> [Task instructions]
Go through the entries below and copy every line that holds the word "filter".

> [Input records]
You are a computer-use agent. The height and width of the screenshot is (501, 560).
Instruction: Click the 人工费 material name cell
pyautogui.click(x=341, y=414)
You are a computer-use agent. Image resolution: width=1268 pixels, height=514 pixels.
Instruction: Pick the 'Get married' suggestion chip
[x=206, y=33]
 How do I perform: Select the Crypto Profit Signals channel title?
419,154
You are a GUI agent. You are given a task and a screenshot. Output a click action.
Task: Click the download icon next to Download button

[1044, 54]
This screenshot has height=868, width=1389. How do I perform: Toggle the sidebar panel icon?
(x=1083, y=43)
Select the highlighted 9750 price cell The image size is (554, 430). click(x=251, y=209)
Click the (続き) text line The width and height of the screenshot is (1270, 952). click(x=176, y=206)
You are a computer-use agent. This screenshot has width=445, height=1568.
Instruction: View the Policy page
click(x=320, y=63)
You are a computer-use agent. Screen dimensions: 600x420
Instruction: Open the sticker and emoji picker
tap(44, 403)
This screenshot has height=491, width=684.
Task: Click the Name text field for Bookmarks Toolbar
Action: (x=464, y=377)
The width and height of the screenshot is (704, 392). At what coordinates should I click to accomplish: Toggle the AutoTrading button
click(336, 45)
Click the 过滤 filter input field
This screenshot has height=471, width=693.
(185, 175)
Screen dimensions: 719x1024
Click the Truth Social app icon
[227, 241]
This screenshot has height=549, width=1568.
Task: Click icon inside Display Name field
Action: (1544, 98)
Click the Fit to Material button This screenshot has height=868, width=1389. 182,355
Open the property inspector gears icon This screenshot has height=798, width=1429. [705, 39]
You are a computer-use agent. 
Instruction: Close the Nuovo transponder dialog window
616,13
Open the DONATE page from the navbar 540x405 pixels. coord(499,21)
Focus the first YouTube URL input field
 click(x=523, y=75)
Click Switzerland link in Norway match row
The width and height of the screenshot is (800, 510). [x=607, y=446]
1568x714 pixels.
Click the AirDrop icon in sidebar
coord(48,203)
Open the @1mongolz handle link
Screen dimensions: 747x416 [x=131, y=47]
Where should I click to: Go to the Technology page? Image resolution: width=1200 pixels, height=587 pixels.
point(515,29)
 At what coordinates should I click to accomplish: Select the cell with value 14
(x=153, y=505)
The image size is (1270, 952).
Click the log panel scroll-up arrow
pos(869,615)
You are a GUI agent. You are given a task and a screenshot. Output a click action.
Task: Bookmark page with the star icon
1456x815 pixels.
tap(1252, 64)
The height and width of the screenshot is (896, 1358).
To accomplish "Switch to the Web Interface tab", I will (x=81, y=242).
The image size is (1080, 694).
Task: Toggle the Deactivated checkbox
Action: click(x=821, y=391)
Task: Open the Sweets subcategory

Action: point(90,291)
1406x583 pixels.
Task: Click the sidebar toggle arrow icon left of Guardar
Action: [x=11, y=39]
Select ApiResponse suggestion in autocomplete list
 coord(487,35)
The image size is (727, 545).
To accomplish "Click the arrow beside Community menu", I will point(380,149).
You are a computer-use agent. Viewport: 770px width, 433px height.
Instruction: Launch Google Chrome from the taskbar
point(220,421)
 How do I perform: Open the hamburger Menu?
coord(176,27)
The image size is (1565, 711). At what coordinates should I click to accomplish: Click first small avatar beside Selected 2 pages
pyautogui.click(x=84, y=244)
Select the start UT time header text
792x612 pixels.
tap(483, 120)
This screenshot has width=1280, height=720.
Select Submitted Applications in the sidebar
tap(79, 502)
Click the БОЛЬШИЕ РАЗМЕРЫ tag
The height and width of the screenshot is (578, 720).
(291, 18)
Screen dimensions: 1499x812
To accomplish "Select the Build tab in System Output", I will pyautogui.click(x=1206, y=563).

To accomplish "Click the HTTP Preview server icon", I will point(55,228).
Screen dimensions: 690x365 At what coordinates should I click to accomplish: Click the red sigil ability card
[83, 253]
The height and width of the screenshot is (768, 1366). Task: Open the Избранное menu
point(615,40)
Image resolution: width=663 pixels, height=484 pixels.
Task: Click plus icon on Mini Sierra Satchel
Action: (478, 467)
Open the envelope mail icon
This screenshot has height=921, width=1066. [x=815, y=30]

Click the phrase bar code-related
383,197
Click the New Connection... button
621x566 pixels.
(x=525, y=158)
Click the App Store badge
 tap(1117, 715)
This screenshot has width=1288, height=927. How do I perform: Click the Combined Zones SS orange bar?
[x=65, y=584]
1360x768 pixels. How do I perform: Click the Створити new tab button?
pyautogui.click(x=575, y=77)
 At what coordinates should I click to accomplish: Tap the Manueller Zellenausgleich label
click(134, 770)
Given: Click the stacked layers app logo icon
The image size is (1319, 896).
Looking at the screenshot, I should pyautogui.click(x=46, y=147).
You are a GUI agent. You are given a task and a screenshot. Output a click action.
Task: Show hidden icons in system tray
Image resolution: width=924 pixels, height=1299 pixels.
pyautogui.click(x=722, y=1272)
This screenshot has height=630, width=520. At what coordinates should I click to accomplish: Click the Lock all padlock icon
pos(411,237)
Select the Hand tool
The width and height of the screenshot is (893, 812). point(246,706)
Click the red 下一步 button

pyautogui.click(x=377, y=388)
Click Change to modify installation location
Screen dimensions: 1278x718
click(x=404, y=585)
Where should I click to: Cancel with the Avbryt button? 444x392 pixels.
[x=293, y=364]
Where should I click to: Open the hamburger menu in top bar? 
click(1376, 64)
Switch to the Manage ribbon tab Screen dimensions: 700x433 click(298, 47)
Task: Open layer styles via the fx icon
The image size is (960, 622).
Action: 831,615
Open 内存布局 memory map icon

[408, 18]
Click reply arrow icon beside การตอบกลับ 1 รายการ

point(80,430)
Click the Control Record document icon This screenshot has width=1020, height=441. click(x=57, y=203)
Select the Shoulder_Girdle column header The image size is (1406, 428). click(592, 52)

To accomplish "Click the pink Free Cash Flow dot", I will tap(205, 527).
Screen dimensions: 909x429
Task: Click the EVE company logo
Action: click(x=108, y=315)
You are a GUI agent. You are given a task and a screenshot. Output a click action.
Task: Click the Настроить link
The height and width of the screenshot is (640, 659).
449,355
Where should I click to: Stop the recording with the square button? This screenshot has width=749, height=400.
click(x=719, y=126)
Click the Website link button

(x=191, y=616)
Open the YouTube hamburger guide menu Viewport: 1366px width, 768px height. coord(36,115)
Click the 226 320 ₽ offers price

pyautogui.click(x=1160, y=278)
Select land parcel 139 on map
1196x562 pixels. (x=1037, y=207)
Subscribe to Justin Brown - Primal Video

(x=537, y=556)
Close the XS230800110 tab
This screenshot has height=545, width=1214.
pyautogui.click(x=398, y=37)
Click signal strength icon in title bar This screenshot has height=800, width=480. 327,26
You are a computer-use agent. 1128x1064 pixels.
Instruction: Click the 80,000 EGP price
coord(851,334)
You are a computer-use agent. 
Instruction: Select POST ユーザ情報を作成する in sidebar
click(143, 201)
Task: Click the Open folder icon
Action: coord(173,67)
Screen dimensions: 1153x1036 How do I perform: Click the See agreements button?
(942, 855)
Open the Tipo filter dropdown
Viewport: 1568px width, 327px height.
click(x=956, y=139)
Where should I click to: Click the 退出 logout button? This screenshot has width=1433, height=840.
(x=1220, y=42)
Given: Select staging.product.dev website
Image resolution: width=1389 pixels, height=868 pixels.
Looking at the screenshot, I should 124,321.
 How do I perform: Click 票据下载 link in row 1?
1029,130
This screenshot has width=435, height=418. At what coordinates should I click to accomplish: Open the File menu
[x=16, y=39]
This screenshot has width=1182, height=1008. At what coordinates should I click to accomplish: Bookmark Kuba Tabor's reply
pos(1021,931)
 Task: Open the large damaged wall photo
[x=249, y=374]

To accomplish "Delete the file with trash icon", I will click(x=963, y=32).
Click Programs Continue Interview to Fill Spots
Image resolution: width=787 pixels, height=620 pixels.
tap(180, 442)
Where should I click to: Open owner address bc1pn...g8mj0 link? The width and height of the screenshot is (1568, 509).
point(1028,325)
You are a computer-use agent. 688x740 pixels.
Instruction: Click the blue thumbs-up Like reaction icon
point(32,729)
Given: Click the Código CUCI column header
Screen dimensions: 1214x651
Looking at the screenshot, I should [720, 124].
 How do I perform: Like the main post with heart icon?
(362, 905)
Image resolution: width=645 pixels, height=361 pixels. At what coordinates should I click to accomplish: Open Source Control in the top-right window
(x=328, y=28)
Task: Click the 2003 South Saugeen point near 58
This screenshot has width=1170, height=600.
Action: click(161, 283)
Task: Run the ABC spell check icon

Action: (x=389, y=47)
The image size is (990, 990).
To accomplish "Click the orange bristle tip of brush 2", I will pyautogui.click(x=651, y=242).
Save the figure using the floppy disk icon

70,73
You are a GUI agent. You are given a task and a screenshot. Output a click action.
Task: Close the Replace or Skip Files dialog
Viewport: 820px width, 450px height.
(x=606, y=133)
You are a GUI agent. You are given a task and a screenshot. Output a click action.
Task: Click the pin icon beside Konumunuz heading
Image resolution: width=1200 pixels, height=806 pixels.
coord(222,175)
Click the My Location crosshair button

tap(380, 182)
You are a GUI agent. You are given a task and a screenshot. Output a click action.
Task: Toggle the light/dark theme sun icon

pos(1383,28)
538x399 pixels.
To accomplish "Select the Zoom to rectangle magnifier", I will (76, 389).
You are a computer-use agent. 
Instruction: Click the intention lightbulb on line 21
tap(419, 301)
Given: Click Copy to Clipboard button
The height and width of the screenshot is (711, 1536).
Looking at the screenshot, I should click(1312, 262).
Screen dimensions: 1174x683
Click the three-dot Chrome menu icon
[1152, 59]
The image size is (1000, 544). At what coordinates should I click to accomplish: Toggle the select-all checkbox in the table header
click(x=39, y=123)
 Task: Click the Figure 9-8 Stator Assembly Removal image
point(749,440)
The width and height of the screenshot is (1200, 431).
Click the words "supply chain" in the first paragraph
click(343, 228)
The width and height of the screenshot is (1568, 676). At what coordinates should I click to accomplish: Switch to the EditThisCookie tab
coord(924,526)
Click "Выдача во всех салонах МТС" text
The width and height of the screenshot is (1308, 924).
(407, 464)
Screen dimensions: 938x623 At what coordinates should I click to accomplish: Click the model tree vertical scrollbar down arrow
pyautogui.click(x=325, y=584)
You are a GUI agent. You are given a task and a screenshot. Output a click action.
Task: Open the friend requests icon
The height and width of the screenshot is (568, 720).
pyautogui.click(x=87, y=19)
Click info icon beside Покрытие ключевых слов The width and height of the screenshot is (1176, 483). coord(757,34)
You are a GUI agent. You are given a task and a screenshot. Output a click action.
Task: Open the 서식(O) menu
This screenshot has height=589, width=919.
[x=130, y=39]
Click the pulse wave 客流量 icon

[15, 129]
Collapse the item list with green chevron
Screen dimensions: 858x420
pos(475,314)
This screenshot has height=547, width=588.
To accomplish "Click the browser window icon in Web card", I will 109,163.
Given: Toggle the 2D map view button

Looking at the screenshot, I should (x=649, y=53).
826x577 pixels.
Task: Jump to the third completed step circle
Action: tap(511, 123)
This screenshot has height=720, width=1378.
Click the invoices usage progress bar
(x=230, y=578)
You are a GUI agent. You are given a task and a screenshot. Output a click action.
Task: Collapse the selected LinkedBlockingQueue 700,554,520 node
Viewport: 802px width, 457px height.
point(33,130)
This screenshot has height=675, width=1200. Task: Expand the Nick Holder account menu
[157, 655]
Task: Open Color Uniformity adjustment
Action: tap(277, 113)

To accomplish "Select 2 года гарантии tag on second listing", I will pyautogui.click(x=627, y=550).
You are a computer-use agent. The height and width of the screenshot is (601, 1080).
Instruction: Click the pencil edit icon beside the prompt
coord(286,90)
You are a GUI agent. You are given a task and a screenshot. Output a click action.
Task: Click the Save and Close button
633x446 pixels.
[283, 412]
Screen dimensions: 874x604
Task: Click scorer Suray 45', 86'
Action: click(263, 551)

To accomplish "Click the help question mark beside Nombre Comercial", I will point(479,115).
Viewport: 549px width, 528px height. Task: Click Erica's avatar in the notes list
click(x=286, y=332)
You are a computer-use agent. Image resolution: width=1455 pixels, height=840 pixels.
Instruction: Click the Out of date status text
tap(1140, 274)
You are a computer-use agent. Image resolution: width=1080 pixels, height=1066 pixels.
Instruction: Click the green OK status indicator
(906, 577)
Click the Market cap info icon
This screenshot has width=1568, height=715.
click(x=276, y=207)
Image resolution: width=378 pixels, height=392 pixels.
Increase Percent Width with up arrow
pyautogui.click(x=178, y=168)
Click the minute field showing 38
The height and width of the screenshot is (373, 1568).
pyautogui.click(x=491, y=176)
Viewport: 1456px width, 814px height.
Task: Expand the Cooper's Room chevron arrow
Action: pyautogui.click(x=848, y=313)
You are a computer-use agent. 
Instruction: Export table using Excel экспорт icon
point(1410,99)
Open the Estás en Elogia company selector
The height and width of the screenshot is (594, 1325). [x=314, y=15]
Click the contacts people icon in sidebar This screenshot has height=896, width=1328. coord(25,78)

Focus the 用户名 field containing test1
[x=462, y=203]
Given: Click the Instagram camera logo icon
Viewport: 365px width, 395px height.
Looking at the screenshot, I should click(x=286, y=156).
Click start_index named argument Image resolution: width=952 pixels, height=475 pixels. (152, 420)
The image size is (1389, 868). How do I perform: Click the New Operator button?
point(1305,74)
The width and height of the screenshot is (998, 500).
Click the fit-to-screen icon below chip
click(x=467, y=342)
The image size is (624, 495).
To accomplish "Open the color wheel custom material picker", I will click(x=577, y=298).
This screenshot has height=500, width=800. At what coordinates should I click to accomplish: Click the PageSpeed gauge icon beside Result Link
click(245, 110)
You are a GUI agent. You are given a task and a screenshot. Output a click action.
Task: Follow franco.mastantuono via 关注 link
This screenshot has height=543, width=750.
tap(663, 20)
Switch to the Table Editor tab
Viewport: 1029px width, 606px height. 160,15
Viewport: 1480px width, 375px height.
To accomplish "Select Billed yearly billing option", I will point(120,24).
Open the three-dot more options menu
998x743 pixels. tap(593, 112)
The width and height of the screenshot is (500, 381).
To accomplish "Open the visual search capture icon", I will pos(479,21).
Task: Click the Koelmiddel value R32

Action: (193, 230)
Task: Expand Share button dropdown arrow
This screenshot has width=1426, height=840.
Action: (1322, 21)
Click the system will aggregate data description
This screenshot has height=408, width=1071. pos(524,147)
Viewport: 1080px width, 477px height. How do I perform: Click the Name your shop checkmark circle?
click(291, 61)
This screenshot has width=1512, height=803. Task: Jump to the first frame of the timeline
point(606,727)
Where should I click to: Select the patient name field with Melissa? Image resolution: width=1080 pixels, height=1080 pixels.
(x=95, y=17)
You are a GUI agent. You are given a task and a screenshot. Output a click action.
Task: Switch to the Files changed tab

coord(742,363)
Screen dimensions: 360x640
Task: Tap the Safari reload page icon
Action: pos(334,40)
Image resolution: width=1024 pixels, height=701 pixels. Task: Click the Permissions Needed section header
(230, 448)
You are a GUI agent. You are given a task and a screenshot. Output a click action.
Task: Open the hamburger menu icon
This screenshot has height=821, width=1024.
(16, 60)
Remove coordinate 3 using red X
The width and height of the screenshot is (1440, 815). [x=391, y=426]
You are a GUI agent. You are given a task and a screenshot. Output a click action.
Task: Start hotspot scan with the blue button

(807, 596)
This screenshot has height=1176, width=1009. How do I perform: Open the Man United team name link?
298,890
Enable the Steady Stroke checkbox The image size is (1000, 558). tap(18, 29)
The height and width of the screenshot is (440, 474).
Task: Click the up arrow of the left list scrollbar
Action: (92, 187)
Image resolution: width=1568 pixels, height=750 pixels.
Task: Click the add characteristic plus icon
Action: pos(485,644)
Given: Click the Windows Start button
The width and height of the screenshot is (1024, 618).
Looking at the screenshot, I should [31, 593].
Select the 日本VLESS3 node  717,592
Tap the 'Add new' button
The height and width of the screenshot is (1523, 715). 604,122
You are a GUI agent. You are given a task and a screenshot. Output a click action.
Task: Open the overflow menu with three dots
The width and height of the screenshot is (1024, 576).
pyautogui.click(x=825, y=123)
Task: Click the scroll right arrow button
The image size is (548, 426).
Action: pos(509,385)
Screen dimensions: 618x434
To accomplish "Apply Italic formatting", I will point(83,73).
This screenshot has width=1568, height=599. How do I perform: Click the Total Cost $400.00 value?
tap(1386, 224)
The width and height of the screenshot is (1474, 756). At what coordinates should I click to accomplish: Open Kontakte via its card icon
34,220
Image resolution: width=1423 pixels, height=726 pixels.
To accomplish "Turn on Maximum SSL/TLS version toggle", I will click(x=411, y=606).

> [Task answer]
Click the 过滤 filter input field
Open the Tipo filter dropdown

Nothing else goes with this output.